Mailing List Archive

API request for KS::InvIndexer -- field_value as arrayref
Hi folks.

This is a request for an API change to KS::InvIndexer. I'd like to be able to do
this:

while ( my ( $title, $content ) = each %source_docs ) {
$invindexer->add_doc({
title => $title,
content => $content, # could be arrayref or scalar string
});
}

where the field value of each hashref key/value pair could be a scalar string
(as it is now) or an arrayref of scalar strings.

If it were an arrayref, then the pos_inc would bump by +1 for every item in the
array.

Example:

my $content = ['eats shoots and leaves', 'by the morning train'];
$invindexer->add_doc({ content => $content });

and a phrase search for "leaves by the morning train" would fail because the
pos_inc for 'by the morning train' would bump the position for 'by' out of reach
of 'leaves'.

eats shoots and leaves by the morning train
0 1 2 3 5 6 7 8

This API change would address the need raised in this thread:

http://www.rectangular.com/pipermail/kinosearch/2006-November/000529.html

by allowing the pos_inc to be incremented automatically in the TokenBatch.

It seems[1] to me that most of this magic would be implemented in the SegWriter
class in Perl space, by creating a new TokenBatch for each string in the array
and calling the add_batch() multiple times for each $field_name. However, it
also looks like the XS for TokenBatch->new would need to be modified to accept a
pos_inc instead of using the hardcoded '1' value.

I'd be happy to hack up a patch if the API is suitable.

Thoughts?

[1] "seems" because I'm having a hard time wrapping my head around some of the
magic in the interaction between TokenBatch and the Analyzer.

--
Peter Karman . http://peknet.com/ . peter@peknet.com
API request for KS::InvIndexer -- field_value as arrayref [ In reply to ]
Peter,

What's the ultimate goal here? Is it that you want to supply pre-
parsed fields? I've been thinking about that a bit myself, because
for HTML parsing with per-position boosts, I want to store a version
with tags stripped, but the tags have to be there at parse-time to
determine boost for each token (bigger, heavier text = bigger boost).

Another possibility would be to allow TokenBatch objects as field
values rather than arrayrefs. But in either case we have the problem
of how to join them together to form the string to be stored.

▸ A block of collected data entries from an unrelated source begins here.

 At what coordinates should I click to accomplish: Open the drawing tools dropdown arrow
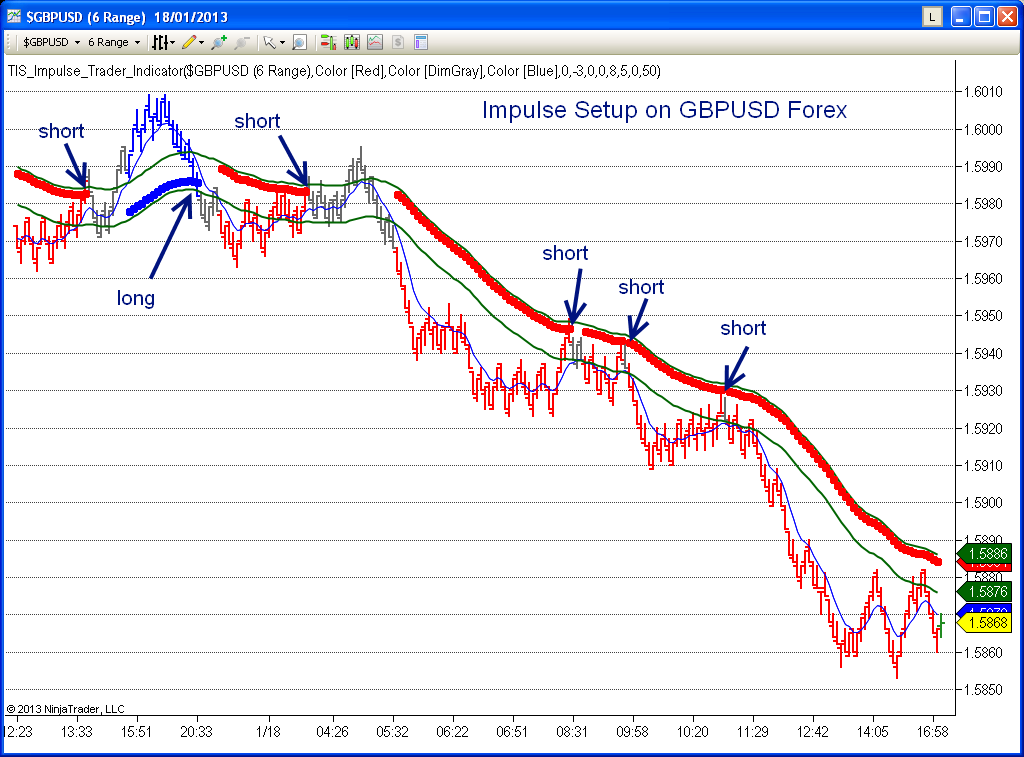pyautogui.click(x=200, y=42)
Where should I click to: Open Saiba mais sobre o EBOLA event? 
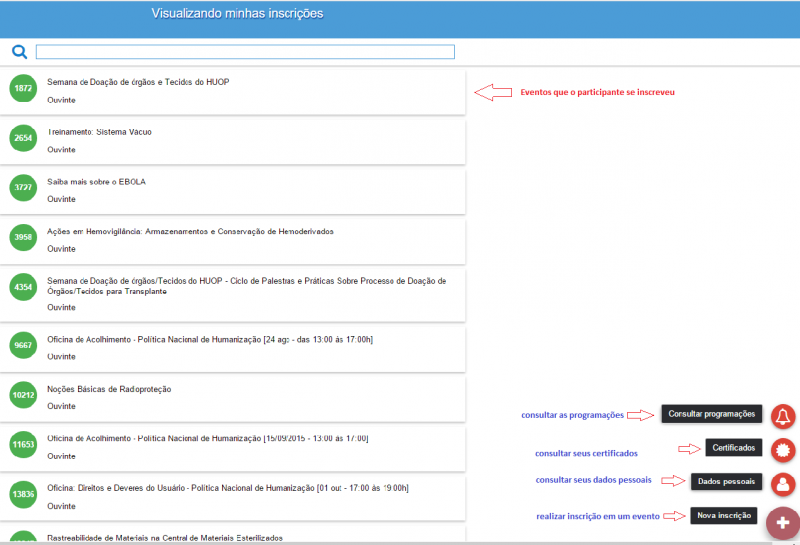click(96, 182)
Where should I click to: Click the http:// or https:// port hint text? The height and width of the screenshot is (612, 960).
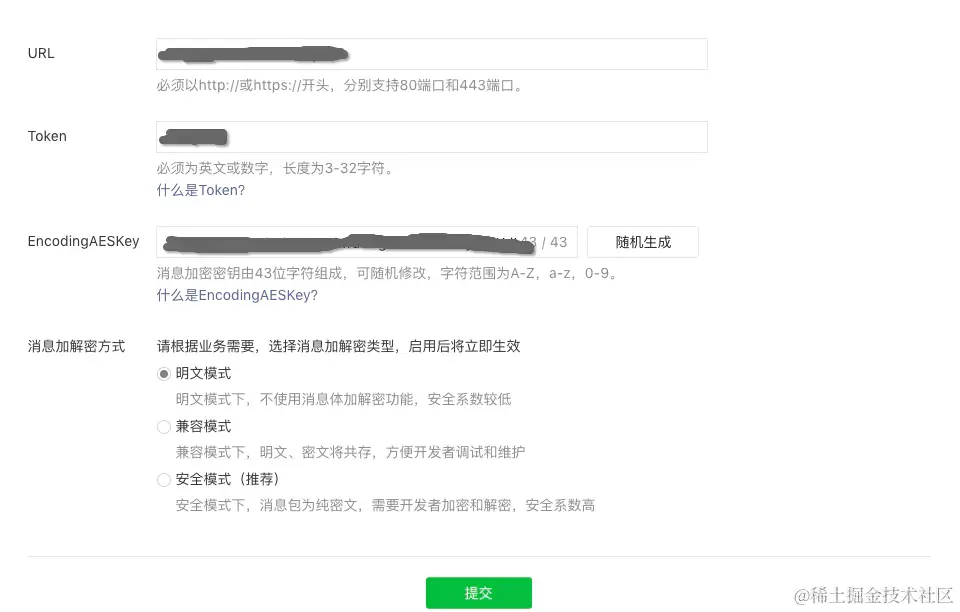point(341,85)
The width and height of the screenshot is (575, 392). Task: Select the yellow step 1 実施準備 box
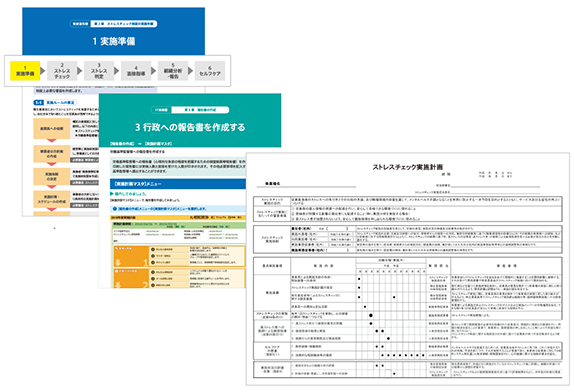[x=25, y=71]
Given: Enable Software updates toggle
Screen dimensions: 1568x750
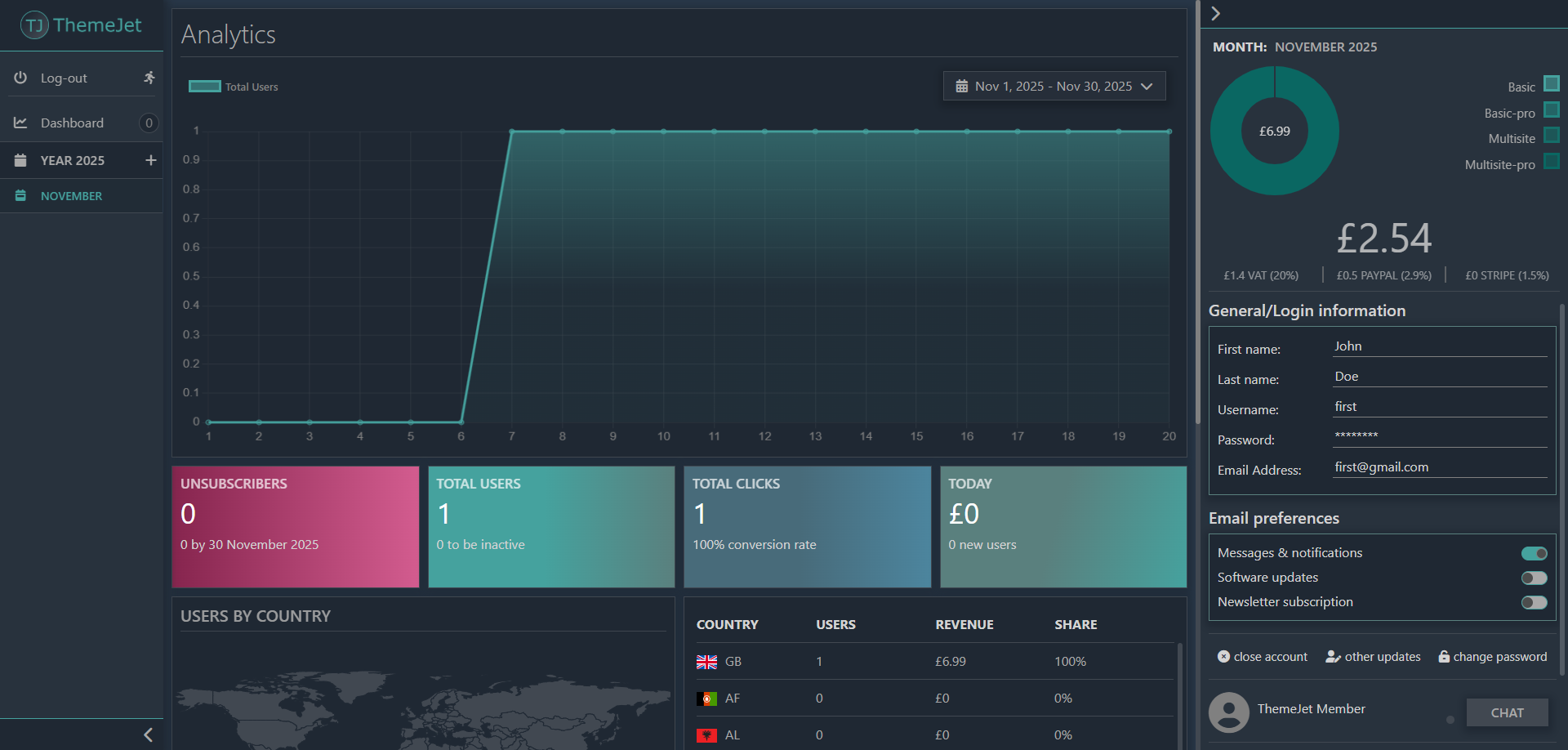Looking at the screenshot, I should [1534, 578].
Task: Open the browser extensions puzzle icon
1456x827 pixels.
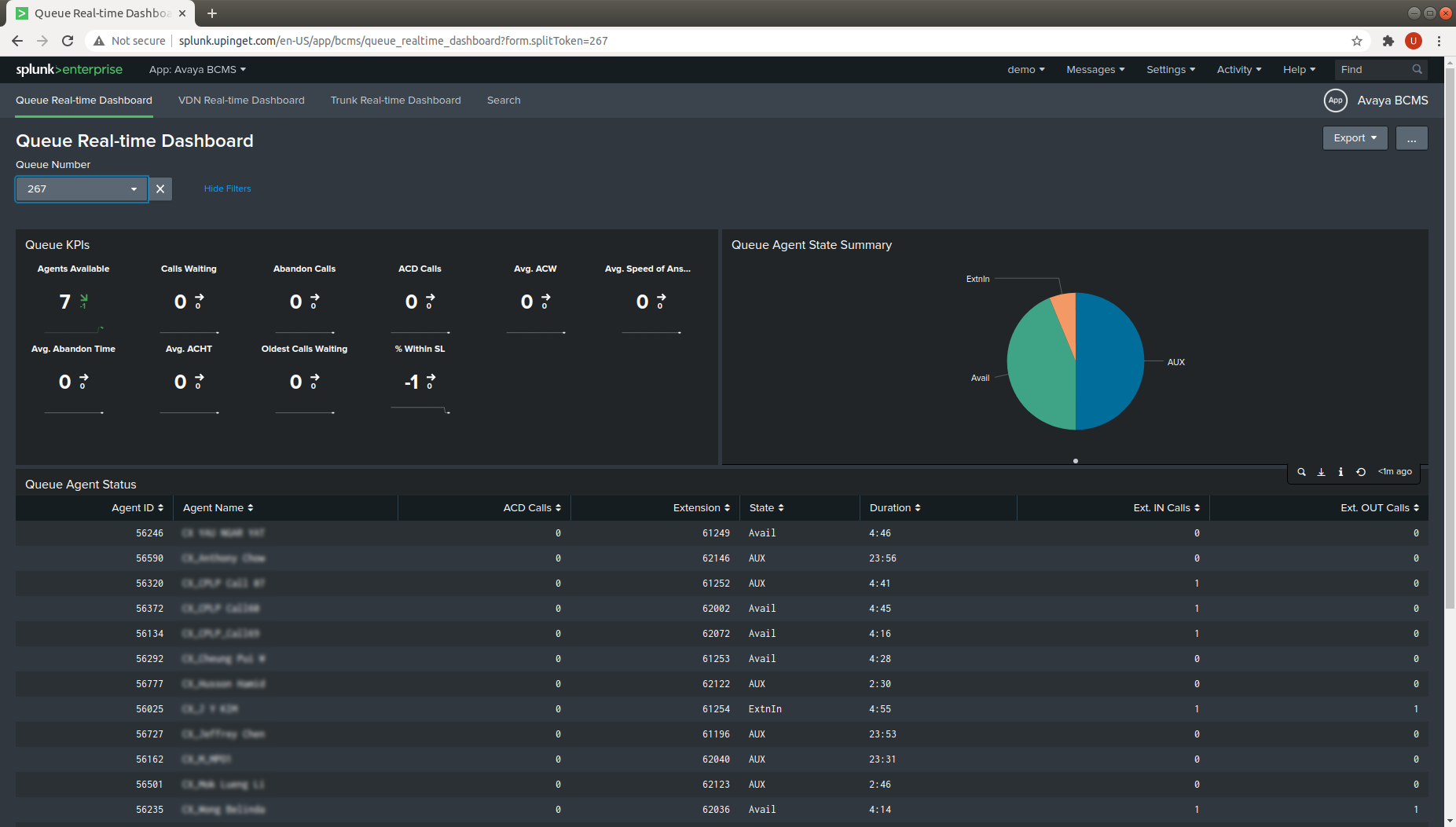Action: click(1388, 41)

> while ( my ( $title, $content ) = each %source_docs ) {
> $invindexer->add_doc({
> title => $title,
> content => $content, # could be arrayref or scalar string
> });
> }
>
> where the field value of each hashref key/value pair could be a
> scalar string (as it is now) or an arrayref of scalar strings.
>
> If it were an arrayref, then the pos_inc would bump by +1 for every
> item in the array.

What I would really like to see here is for this to be implemented as
an Analyzer subclass. Possibly to be published on CPAN as a plugin
within a "KinoSearchX" namespace. I want to accommodate this in such
a way as it is convenient and fast.

I am reluctant to complicate the API for InvIndexer->add_doc, though,
because it's a bottleneck that many different problems must pass
through -- like Searcher->search. It would be better design to
divide and conquer this problem and implement a solution within a
purpose-built class. Then we can work on it in isolation, or even
replace it with a second version if a better algo occurs to us --
without disrupting other KS users or cluttering the API for an
essential method.

If we need to modify some low-level aspect of KS to support such a
class, that's cool. Especially if the low-level mod can be put into
service supporting other higher-level needs.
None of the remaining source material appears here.